* Start *

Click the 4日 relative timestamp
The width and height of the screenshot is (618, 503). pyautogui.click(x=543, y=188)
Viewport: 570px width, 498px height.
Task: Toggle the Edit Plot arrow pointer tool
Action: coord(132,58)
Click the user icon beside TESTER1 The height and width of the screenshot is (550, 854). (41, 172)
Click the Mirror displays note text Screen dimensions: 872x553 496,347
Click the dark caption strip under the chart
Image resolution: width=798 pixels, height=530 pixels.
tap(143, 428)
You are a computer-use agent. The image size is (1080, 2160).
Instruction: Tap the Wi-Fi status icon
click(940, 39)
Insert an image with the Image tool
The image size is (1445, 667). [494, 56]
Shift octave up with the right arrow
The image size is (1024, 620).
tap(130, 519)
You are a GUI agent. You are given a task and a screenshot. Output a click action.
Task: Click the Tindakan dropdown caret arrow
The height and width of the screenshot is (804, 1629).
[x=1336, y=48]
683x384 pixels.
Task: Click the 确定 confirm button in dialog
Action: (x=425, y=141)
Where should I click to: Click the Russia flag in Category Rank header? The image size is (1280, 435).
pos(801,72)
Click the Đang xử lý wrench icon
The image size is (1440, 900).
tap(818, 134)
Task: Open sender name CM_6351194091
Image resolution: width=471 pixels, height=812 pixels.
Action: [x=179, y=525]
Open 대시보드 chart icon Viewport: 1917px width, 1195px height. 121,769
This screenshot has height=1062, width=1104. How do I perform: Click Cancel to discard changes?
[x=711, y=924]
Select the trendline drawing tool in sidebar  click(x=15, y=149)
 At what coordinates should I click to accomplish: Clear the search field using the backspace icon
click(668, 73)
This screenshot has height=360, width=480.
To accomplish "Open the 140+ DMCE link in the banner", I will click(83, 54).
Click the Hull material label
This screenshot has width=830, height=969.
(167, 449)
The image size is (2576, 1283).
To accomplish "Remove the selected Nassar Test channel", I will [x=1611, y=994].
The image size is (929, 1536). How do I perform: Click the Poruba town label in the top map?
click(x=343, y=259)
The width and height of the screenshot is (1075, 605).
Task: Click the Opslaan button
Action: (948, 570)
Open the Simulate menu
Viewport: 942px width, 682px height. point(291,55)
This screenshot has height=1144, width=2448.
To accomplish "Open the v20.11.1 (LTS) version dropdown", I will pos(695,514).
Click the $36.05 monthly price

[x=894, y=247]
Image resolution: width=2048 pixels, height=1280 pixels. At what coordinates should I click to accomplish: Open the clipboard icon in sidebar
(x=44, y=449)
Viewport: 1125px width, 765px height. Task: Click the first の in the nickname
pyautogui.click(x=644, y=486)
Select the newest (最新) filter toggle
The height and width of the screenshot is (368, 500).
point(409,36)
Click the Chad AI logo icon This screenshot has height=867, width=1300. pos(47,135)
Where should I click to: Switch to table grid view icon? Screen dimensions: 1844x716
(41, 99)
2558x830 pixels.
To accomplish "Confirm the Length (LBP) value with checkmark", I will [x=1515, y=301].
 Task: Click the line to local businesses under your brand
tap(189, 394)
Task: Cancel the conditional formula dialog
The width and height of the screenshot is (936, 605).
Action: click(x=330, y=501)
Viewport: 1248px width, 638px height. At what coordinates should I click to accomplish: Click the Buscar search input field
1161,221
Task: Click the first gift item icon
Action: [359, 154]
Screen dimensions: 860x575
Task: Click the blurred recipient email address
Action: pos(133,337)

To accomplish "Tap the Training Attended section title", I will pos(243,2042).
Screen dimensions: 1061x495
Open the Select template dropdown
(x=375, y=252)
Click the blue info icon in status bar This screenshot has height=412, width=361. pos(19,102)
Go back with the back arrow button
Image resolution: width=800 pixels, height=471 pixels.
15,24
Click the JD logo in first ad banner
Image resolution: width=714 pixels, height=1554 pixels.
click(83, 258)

* End *

_Aim_: Rewrite the listing above as a numbered list, one line per item, omitting any blank lines.

_Correct result_:
1. Click the 4日 relative timestamp
2. The width and height of the screenshot is (618, 503). pyautogui.click(x=543, y=188)
3. Viewport: 570px width, 498px height.
4. Task: Toggle the Edit Plot arrow pointer tool
5. Action: coord(132,58)
6. Click the user icon beside TESTER1 The height and width of the screenshot is (550, 854). (41, 172)
7. Click the Mirror displays note text Screen dimensions: 872x553 496,347
8. Click the dark caption strip under the chart
9. Image resolution: width=798 pixels, height=530 pixels.
10. tap(143, 428)
11. You are a computer-use agent. The image size is (1080, 2160).
12. Instruction: Tap the Wi-Fi status icon
13. click(940, 39)
14. Insert an image with the Image tool
15. The image size is (1445, 667). [494, 56]
16. Shift octave up with the right arrow
17. The image size is (1024, 620).
18. tap(130, 519)
19. You are a GUI agent. You are given a task and a screenshot. Output a click action.
20. Task: Click the Tindakan dropdown caret arrow
21. The height and width of the screenshot is (804, 1629).
22. [x=1336, y=48]
23. 683x384 pixels.
24. Task: Click the 确定 confirm button in dialog
25. Action: (x=425, y=141)
26. Where should I click to: Click the Russia flag in Category Rank header? The image size is (1280, 435).
27. pos(801,72)
28. Click the Đang xử lý wrench icon
29. The image size is (1440, 900).
30. tap(818, 134)
31. Task: Open sender name CM_6351194091
32. Image resolution: width=471 pixels, height=812 pixels.
33. Action: [x=179, y=525]
34. Open 대시보드 chart icon Viewport: 1917px width, 1195px height. 121,769
35. This screenshot has height=1062, width=1104. How do I perform: Click Cancel to discard changes?
36. [x=711, y=924]
37. Select the trendline drawing tool in sidebar  click(x=15, y=149)
38.  At what coordinates should I click to accomplish: Clear the search field using the backspace icon
39. click(668, 73)
40. This screenshot has height=360, width=480.
41. To accomplish "Open the 140+ DMCE link in the banner", I will click(83, 54).
42. Click the Hull material label
43. This screenshot has width=830, height=969.
44. (167, 449)
45. The image size is (2576, 1283).
46. To accomplish "Remove the selected Nassar Test channel", I will [x=1611, y=994].
47. The image size is (929, 1536). How do I perform: Click the Poruba town label in the top map?
48. click(x=343, y=259)
49. The width and height of the screenshot is (1075, 605).
50. Task: Click the Opslaan button
51. Action: (948, 570)
52. Open the Simulate menu
53. Viewport: 942px width, 682px height. point(291,55)
54. This screenshot has height=1144, width=2448.
55. To accomplish "Open the v20.11.1 (LTS) version dropdown", I will pos(695,514).
56. Click the $36.05 monthly price
57. [x=894, y=247]
58. Image resolution: width=2048 pixels, height=1280 pixels. At what coordinates should I click to accomplish: Open the clipboard icon in sidebar
59. (x=44, y=449)
60. Viewport: 1125px width, 765px height. Task: Click the first の in the nickname
61. pyautogui.click(x=644, y=486)
62. Select the newest (最新) filter toggle
63. The height and width of the screenshot is (368, 500).
64. point(409,36)
65. Click the Chad AI logo icon This screenshot has height=867, width=1300. pos(47,135)
66. Where should I click to: Switch to table grid view icon? Screen dimensions: 1844x716
67. (41, 99)
68. 2558x830 pixels.
69. To accomplish "Confirm the Length (LBP) value with checkmark", I will [x=1515, y=301].
70.  Task: Click the line to local businesses under your brand
71. tap(189, 394)
72. Task: Cancel the conditional formula dialog
73. The width and height of the screenshot is (936, 605).
74. Action: click(x=330, y=501)
75. Viewport: 1248px width, 638px height. At what coordinates should I click to accomplish: Click the Buscar search input field
76. 1161,221
77. Task: Click the first gift item icon
78. Action: [359, 154]
79. Screen dimensions: 860x575
80. Task: Click the blurred recipient email address
81. Action: pos(133,337)
82. To accomplish "Tap the Training Attended section title", I will pos(243,2042).
83. Screen dimensions: 1061x495
84. Open the Select template dropdown
85. (x=375, y=252)
86. Click the blue info icon in status bar This screenshot has height=412, width=361. pos(19,102)
87. Go back with the back arrow button
88. Image resolution: width=800 pixels, height=471 pixels.
89. 15,24
90. Click the JD logo in first ad banner
91. Image resolution: width=714 pixels, height=1554 pixels.
92. click(83, 258)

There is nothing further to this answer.